[Exercise task]: Switch every "Where should I click to" in the records below to "Where do I click to", and write the records out again with nothing else changed and without the pictures.

[Screen grounding examples]
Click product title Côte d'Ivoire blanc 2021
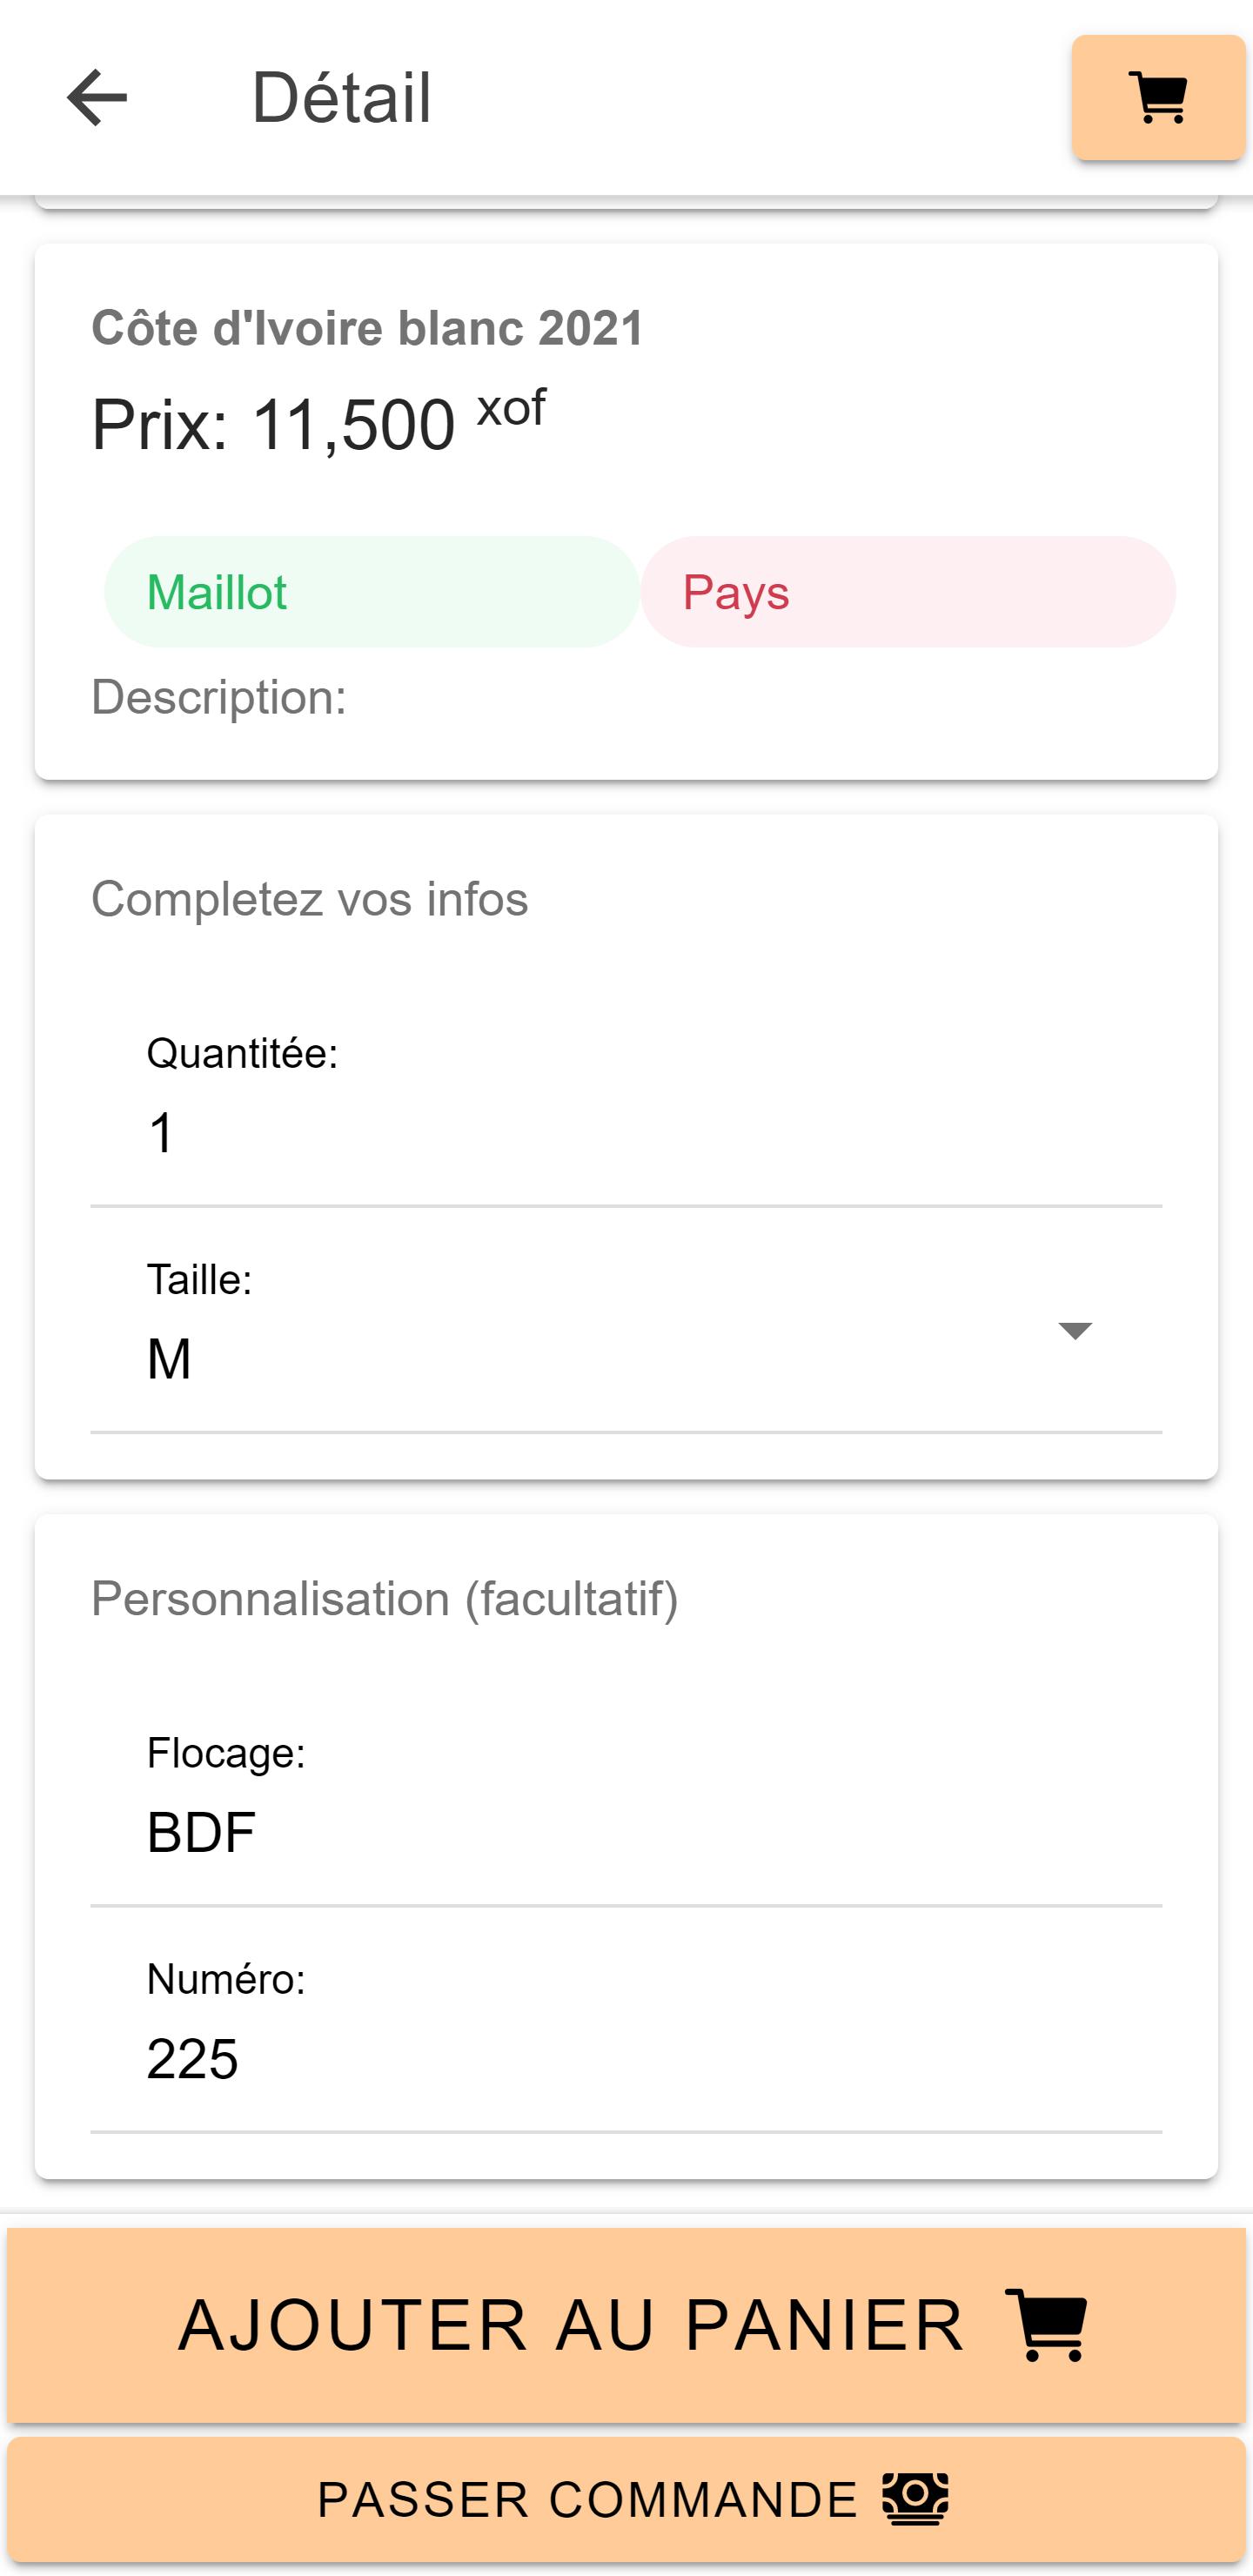This screenshot has width=1253, height=2576. pyautogui.click(x=367, y=328)
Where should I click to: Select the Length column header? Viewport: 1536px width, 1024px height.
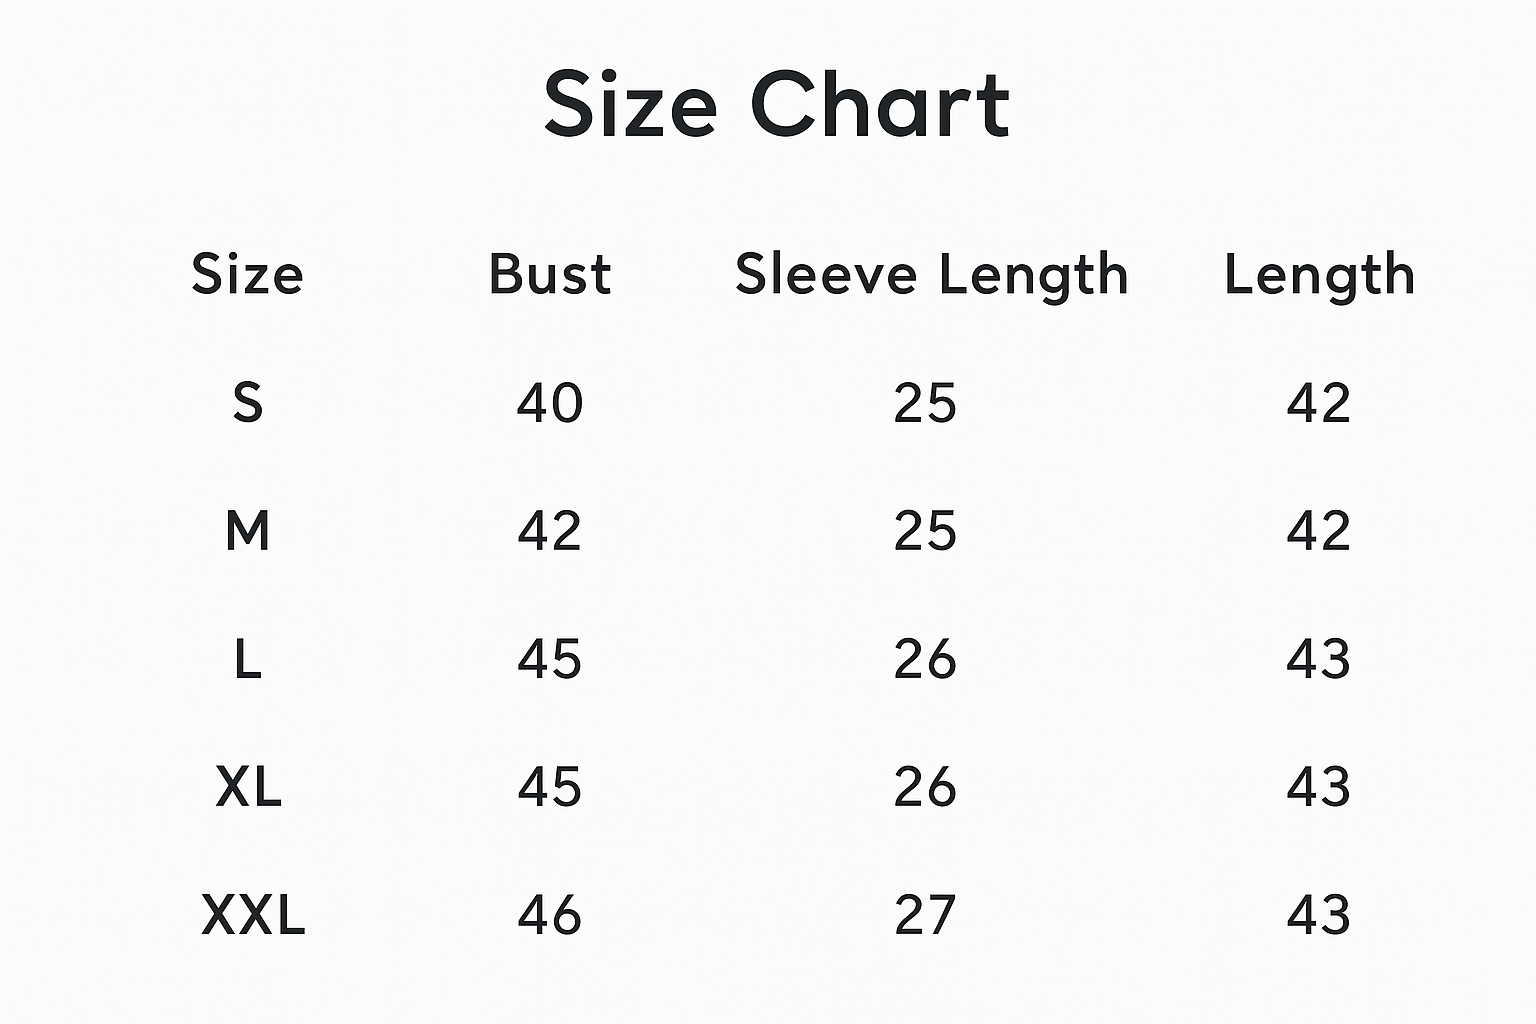point(1319,274)
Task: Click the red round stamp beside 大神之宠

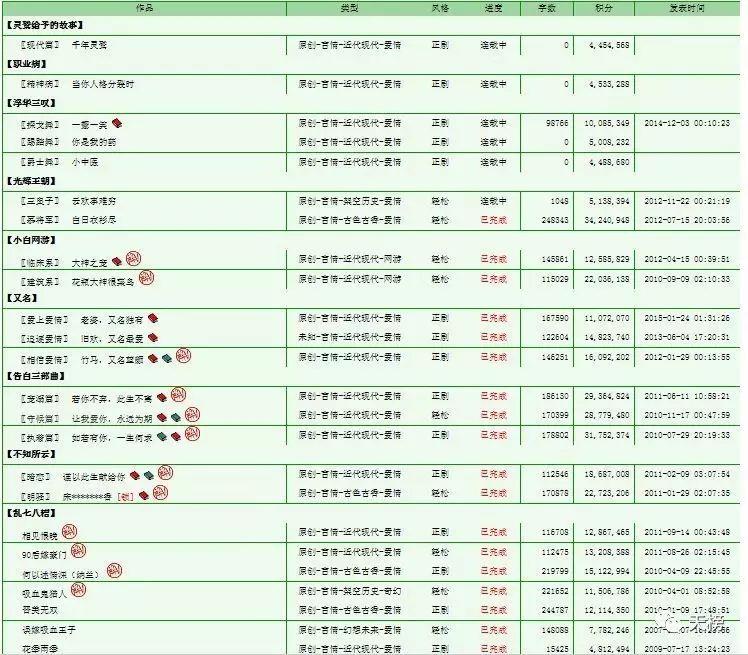Action: coord(133,259)
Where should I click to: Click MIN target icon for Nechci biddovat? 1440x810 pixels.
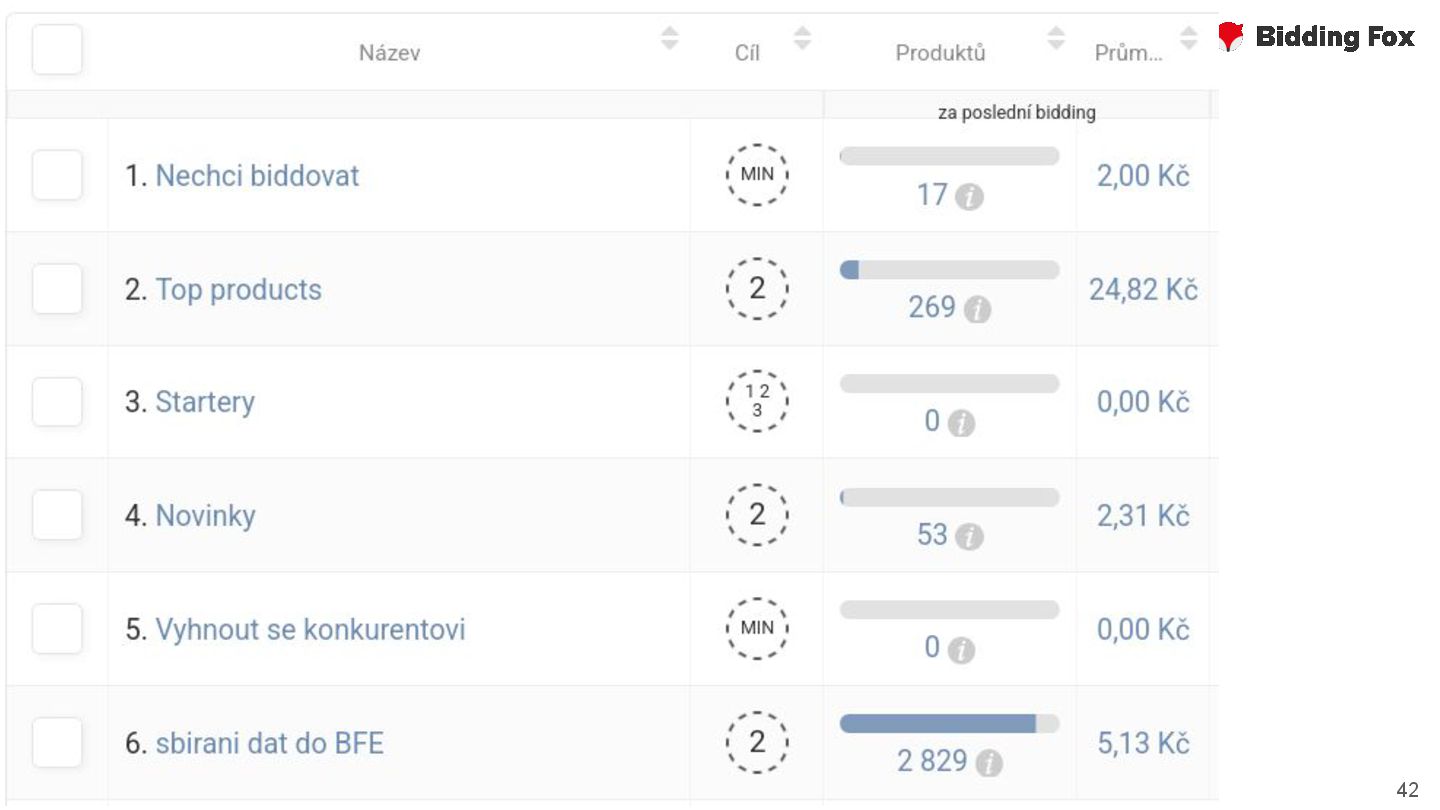(x=757, y=175)
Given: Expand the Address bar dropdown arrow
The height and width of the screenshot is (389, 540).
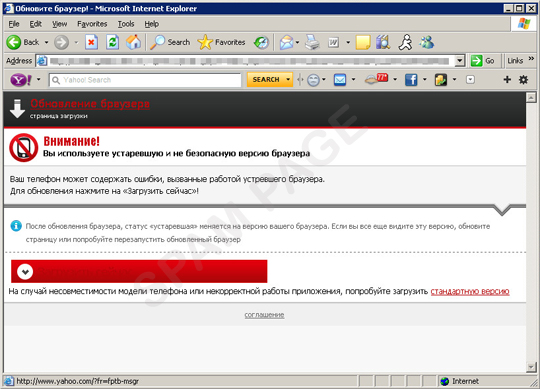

[Correct response]:
Click product title Côte d'Ivoire blanc 2021
This screenshot has width=1253, height=2576. pyautogui.click(x=367, y=328)
Where do I click to: Select the Length column header? Viewport: 1536px width, 1024px height.
point(1319,274)
Task: Click the red round stamp beside 大神之宠

Action: coord(133,259)
Where do I click to: Click MIN target icon for Nechci biddovat? 1440x810 pixels.
(x=757, y=175)
Given: Expand the Address bar dropdown arrow
The height and width of the screenshot is (389, 540).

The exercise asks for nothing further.